He paused on the stone tiles—she could see his reflection in the pool—so she stopped to face him. A hot, dry wind picked up, pushing Astrid’s skirt around and the bodice of her dress against her skin. She smiled from the corner of her mouth. A light passed through his black pupils, and his long lashes lowered with his blink.

“What are you saying?” he asked.

Astrid dropped her lower, bee-stung lip. “Only this—” But she knew if she said any more she would burst out laughing.

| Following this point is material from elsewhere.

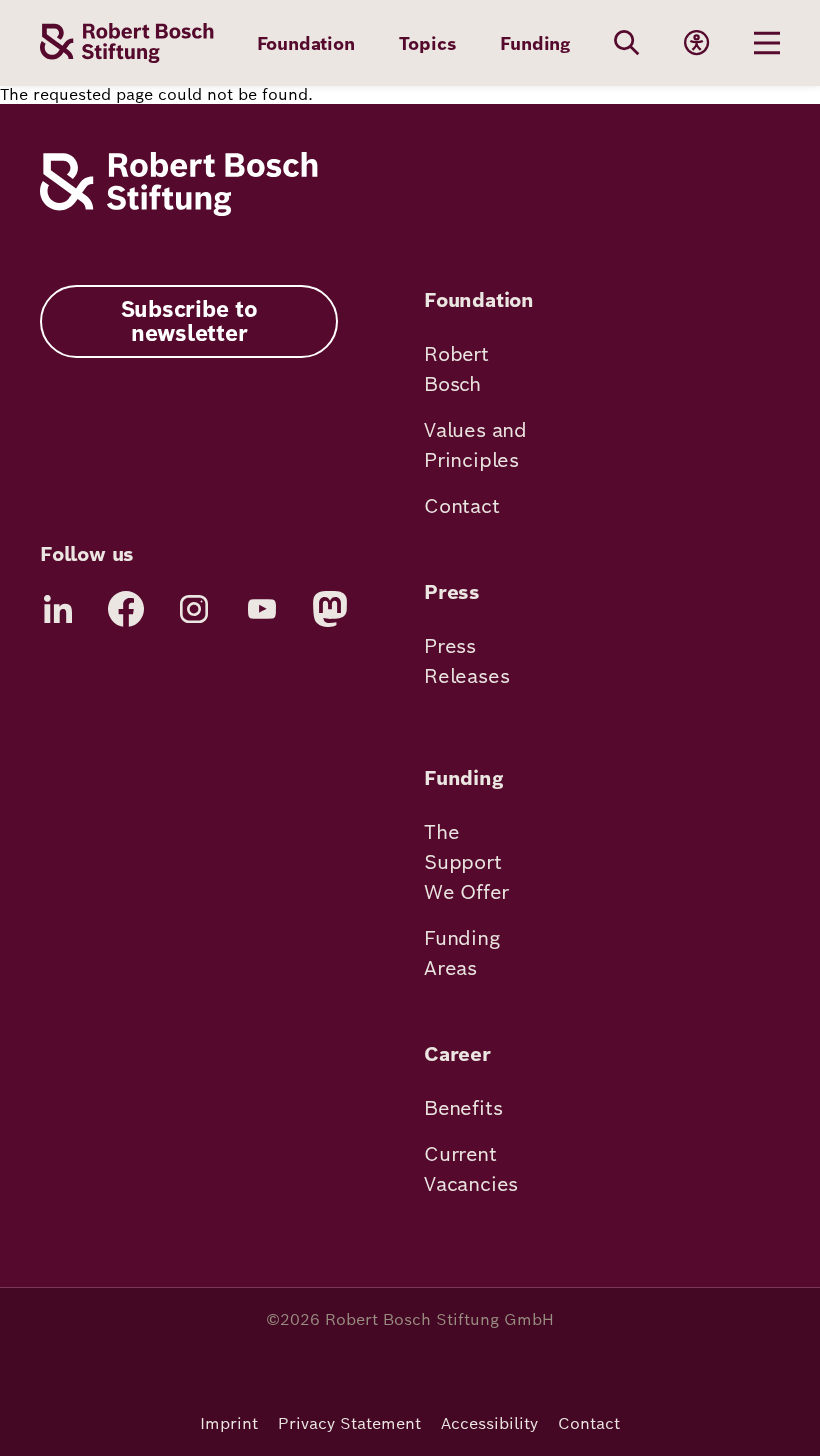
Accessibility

So she took a shy step in his direction and then, with a cat’s swiftness, put both her hands forward and pushed. She stared at him, suspended over the glassy surface, his face wide and flat with shock. Her mouth was buckled with a coming laugh, but before it had a chance to escape, he had grasped her arm, and then they were both falling, very slowly. It might have been a whole hour that they hung there, like constellations against the dome of the sky, smiling at each other, happy and dry, before the water hit them, enveloped them, and they were sinking into its cool quiet.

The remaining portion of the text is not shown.